● Records for the exercise:

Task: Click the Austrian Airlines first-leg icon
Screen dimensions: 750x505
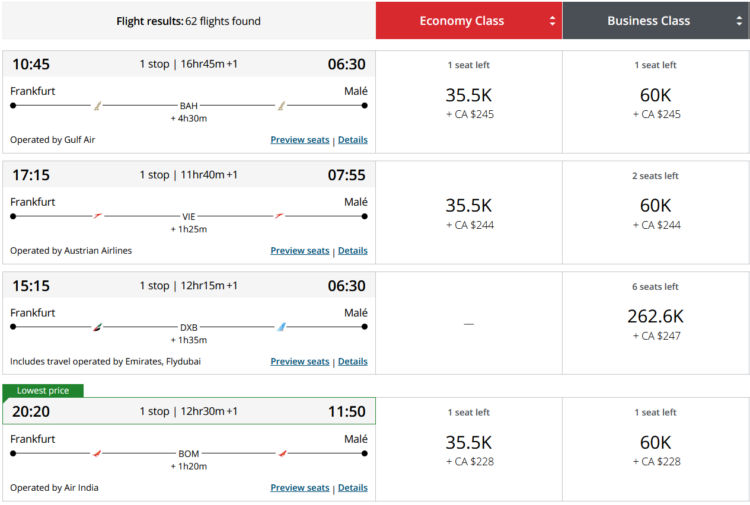Action: 98,216
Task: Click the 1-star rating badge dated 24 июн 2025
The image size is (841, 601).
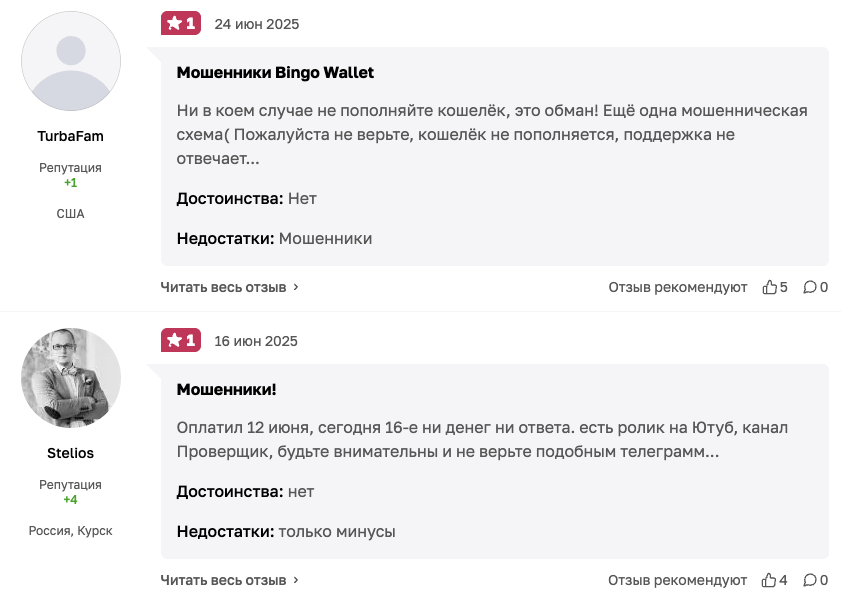Action: point(181,24)
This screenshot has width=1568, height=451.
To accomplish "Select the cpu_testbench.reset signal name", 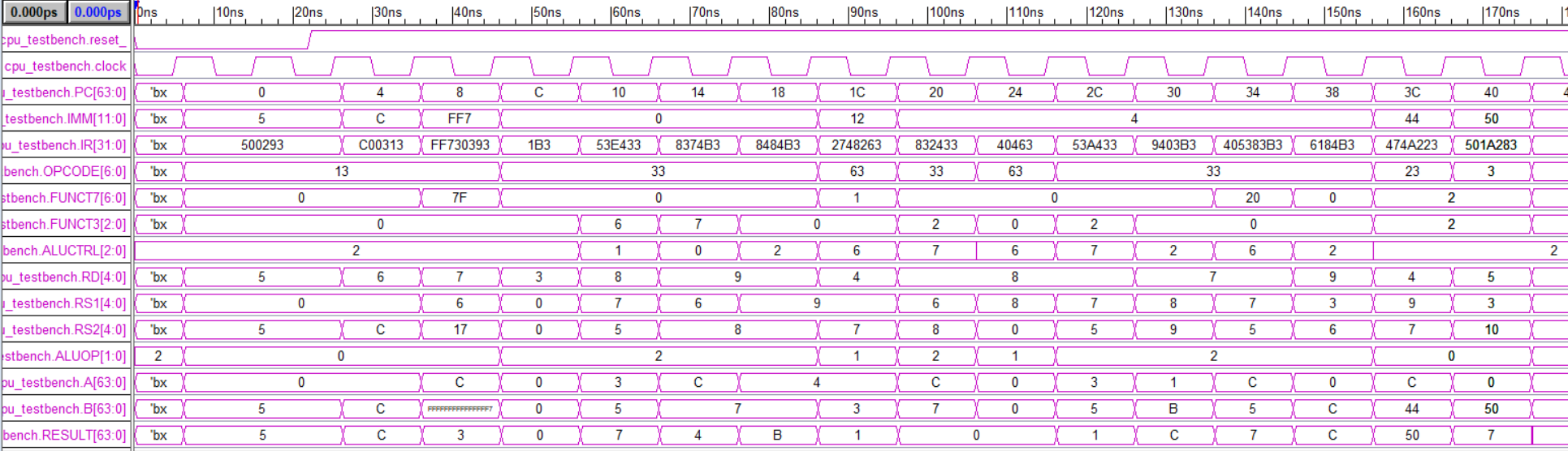I will [x=65, y=40].
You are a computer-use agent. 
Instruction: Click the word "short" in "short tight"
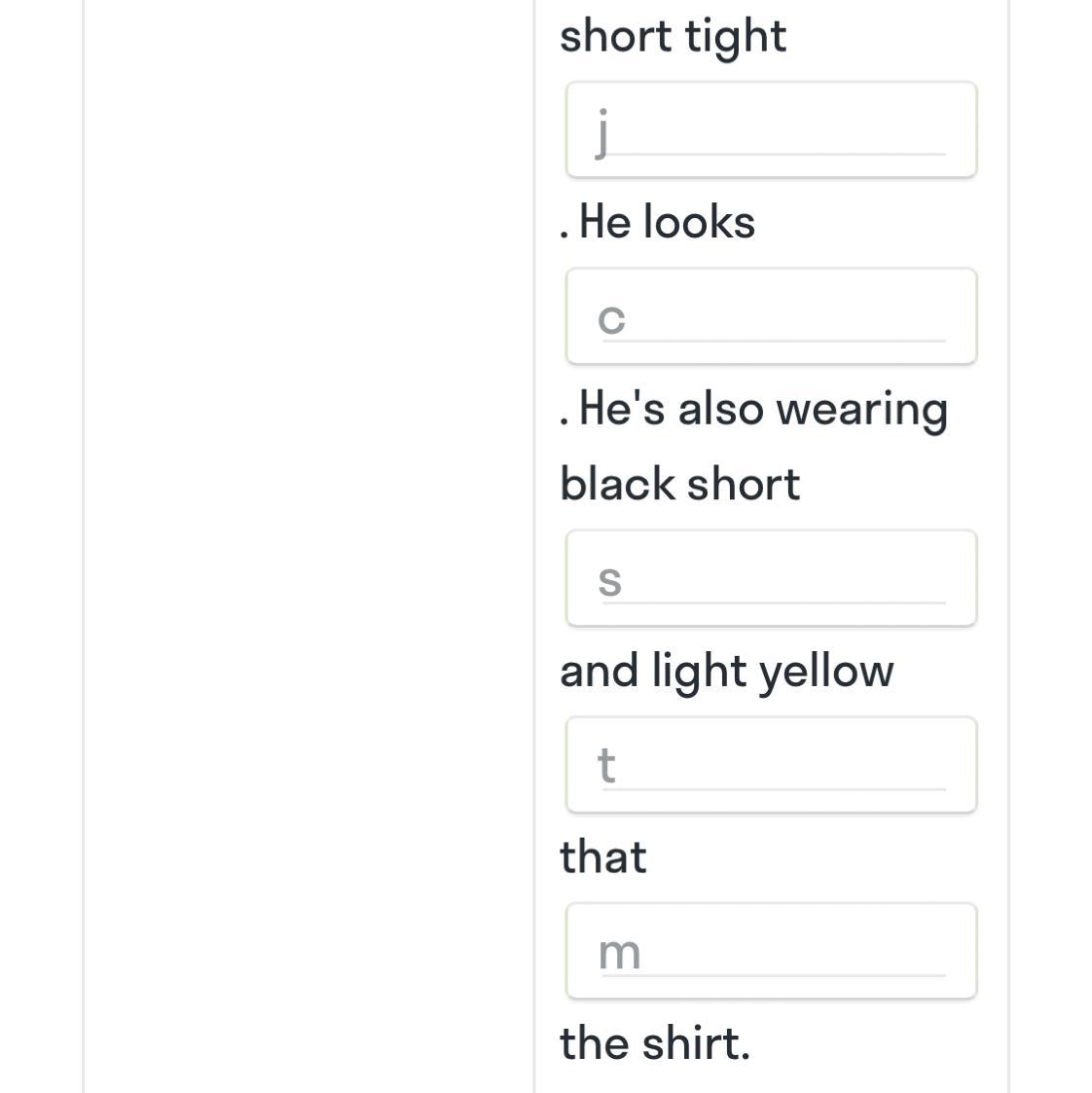tap(616, 37)
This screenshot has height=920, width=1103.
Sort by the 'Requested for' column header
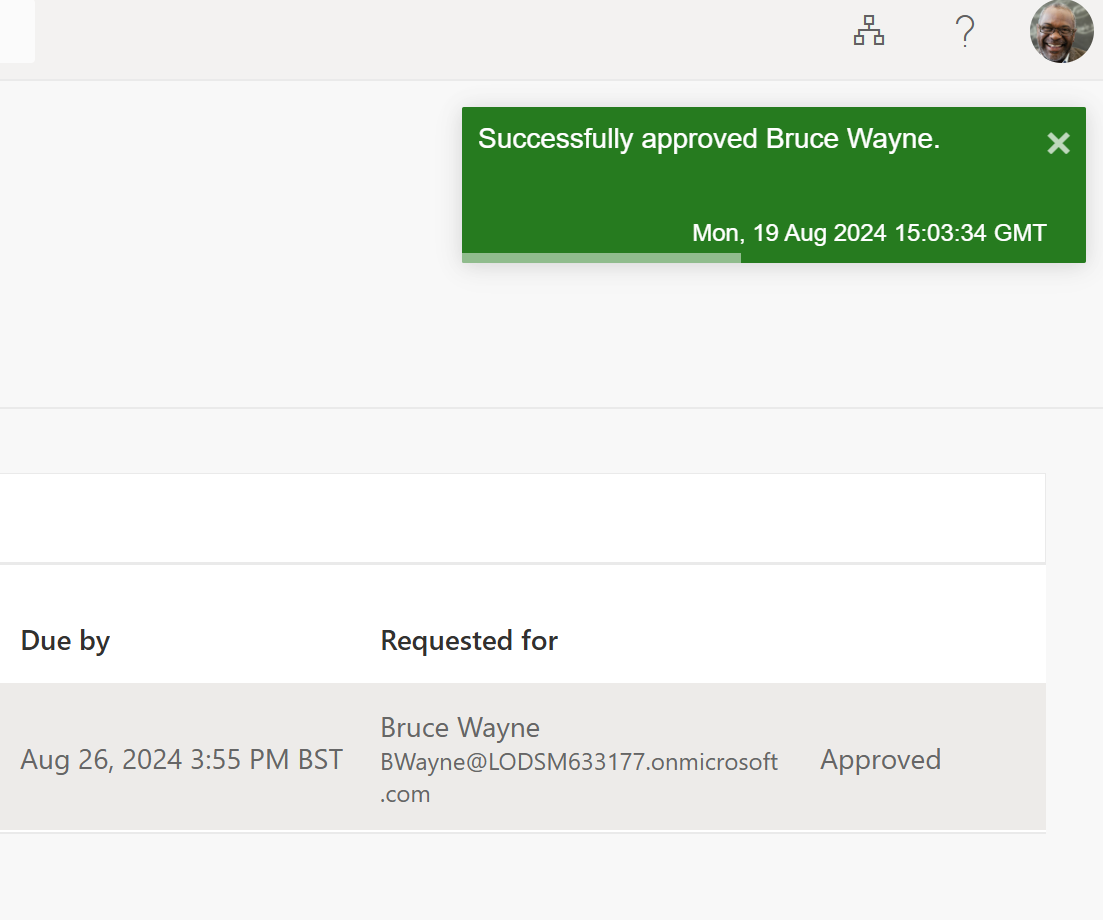tap(468, 640)
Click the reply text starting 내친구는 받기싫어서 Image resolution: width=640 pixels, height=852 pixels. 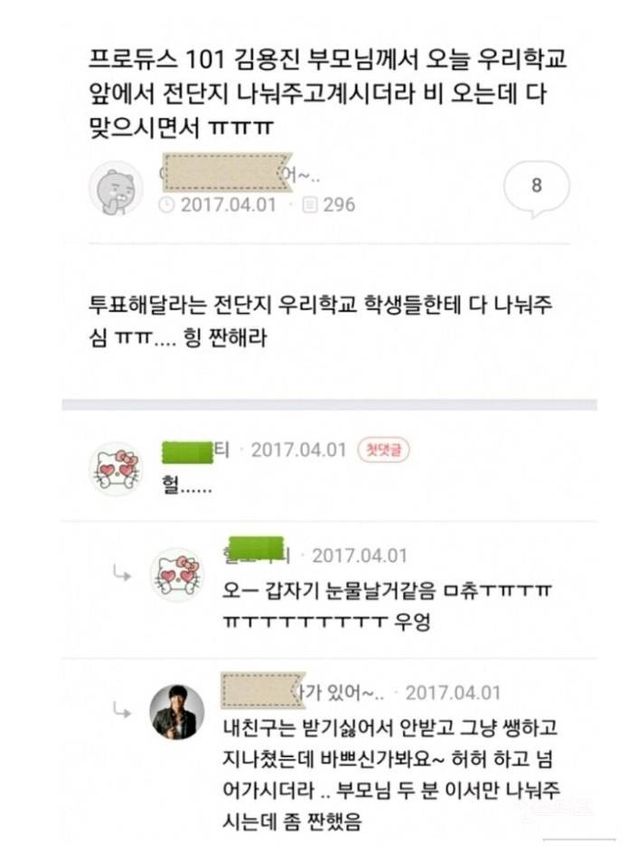click(x=390, y=774)
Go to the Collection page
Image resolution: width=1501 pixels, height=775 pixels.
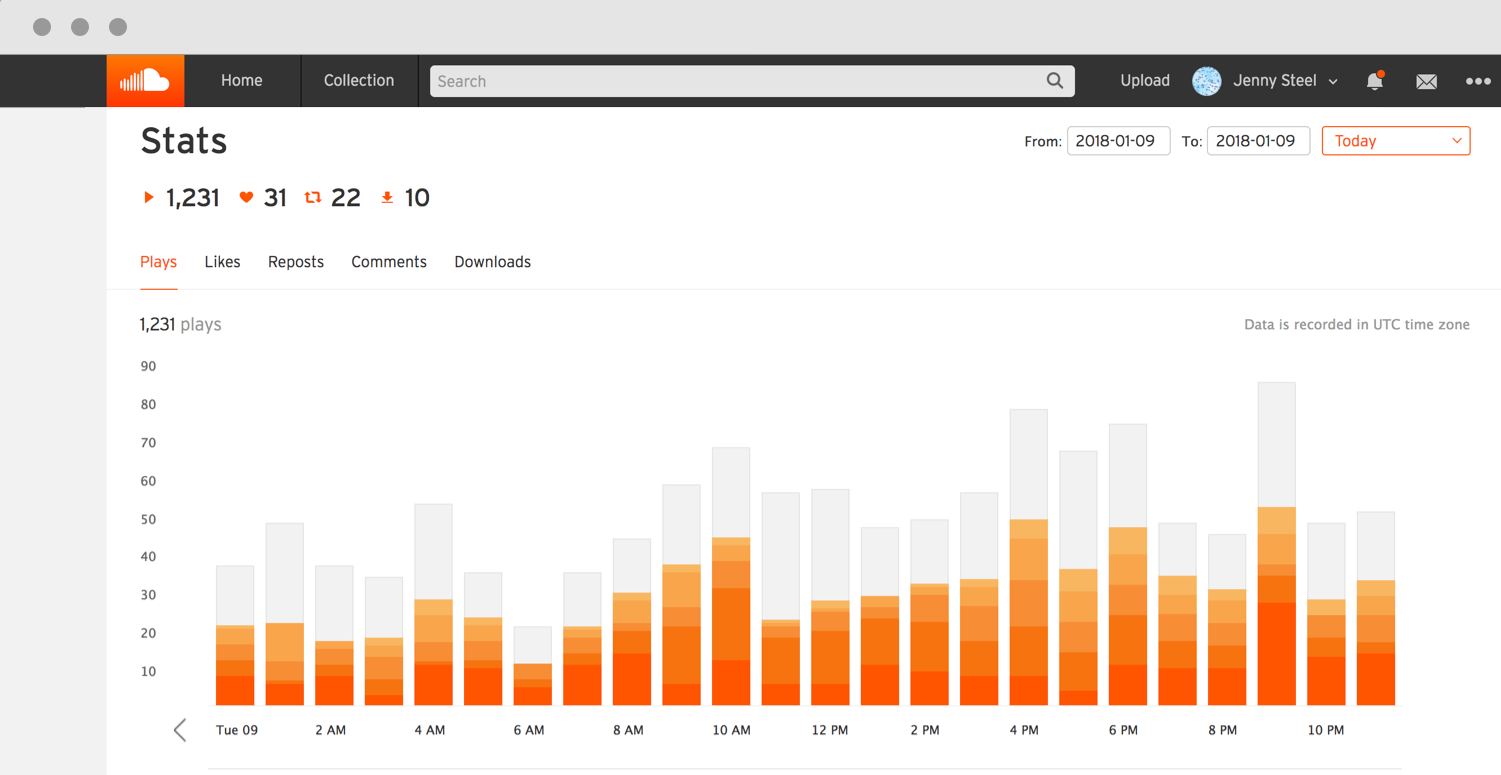359,81
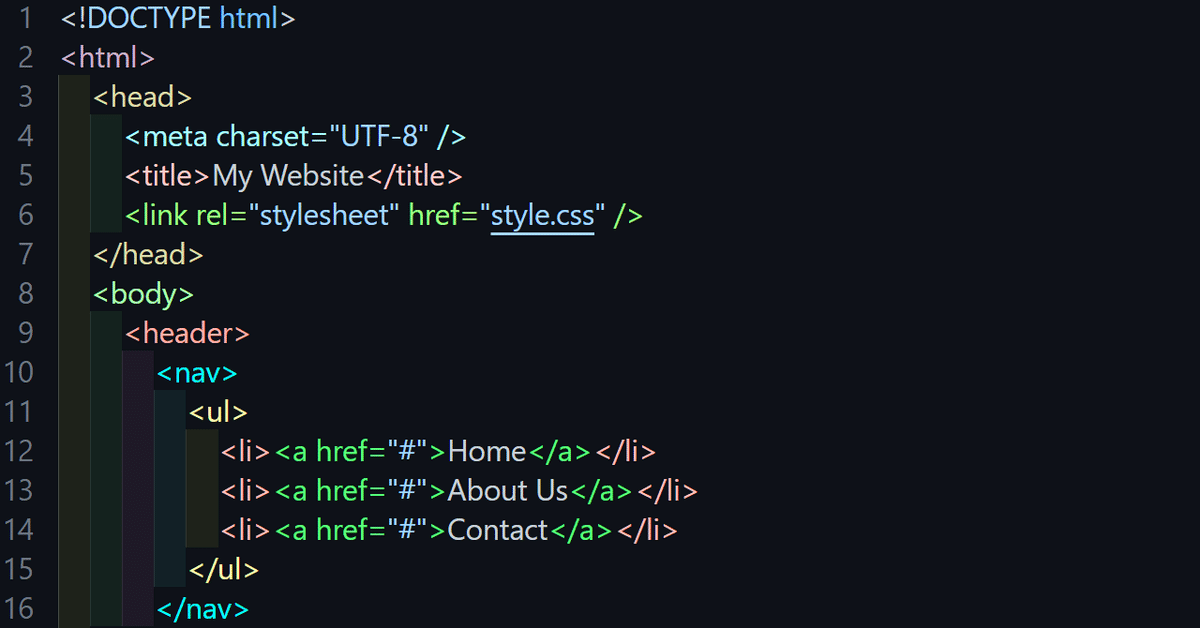This screenshot has height=628, width=1200.
Task: Place cursor on the About Us text
Action: pyautogui.click(x=507, y=490)
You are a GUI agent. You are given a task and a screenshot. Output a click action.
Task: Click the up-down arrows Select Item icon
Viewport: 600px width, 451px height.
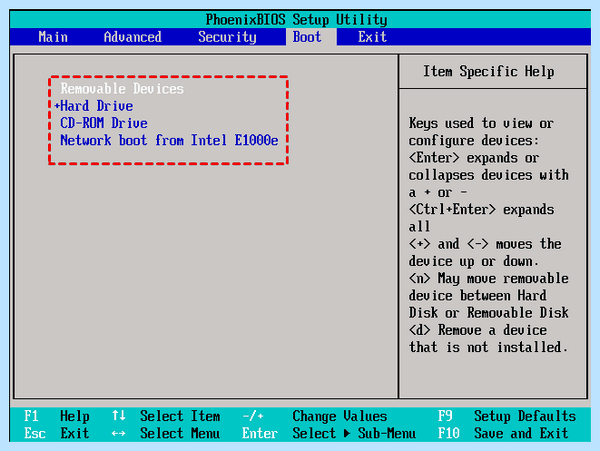[119, 415]
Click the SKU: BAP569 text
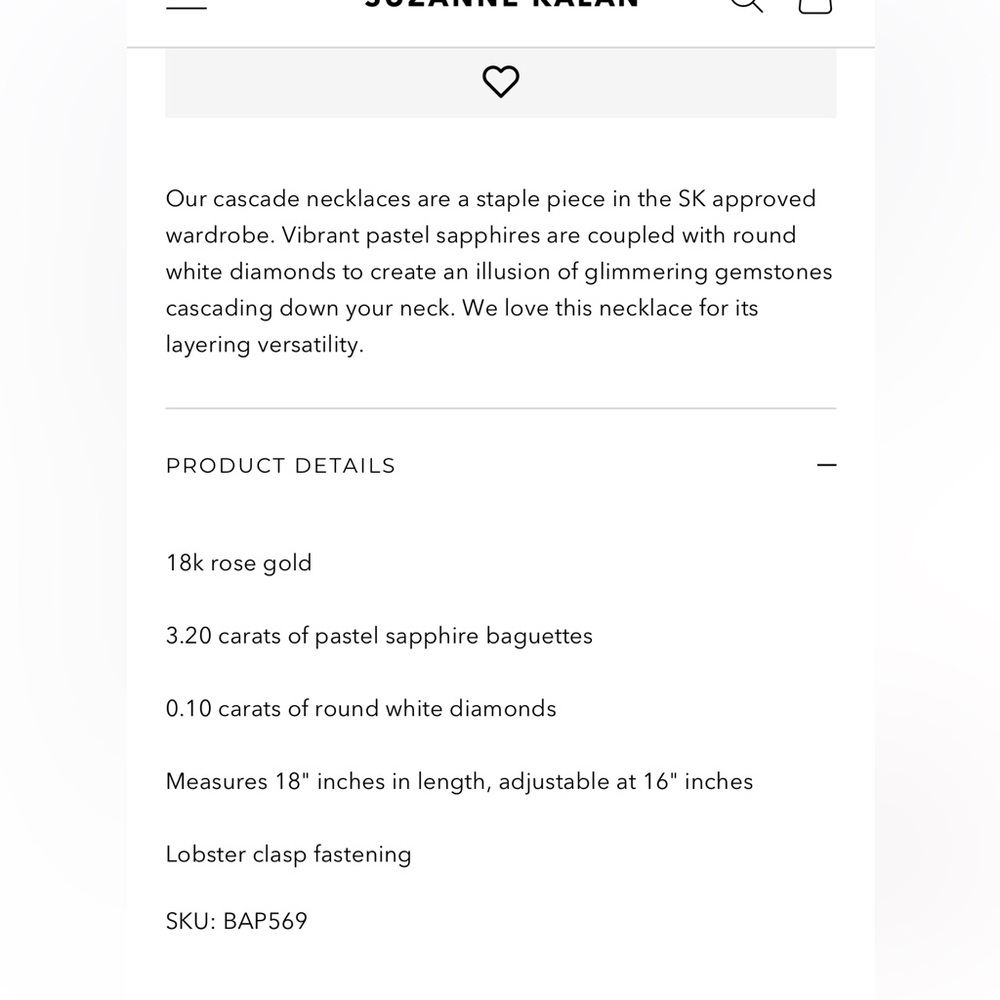The image size is (1000, 1000). coord(237,921)
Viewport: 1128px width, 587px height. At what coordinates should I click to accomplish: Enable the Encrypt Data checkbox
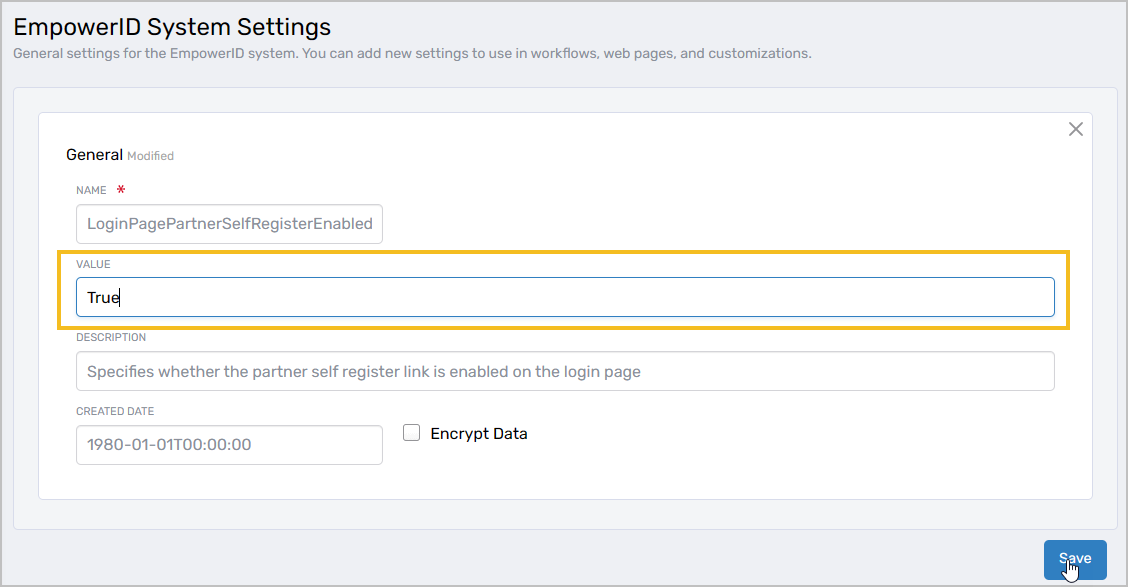point(412,432)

● Work task: Word for word, retype the lines from the one that contains "Go to the Collection page" through the final line of the data, both ends included, excluding pictures.

● Answer below:
Go to the Collection page
Image resolution: width=1501 pixels, height=775 pixels.
359,81
This screenshot has height=628, width=1200.
Task: Place cursor on the About Us text
Action: pyautogui.click(x=507, y=490)
You are a GUI agent. You are given a task and a screenshot. Output a click action.
Task: Click the up-down arrows Select Item icon
Viewport: 600px width, 451px height.
[119, 415]
Click the SKU: BAP569 text
The image size is (1000, 1000). coord(237,921)
Viewport: 1128px width, 587px height. At what coordinates should I click to accomplish: Enable the Encrypt Data checkbox
point(412,432)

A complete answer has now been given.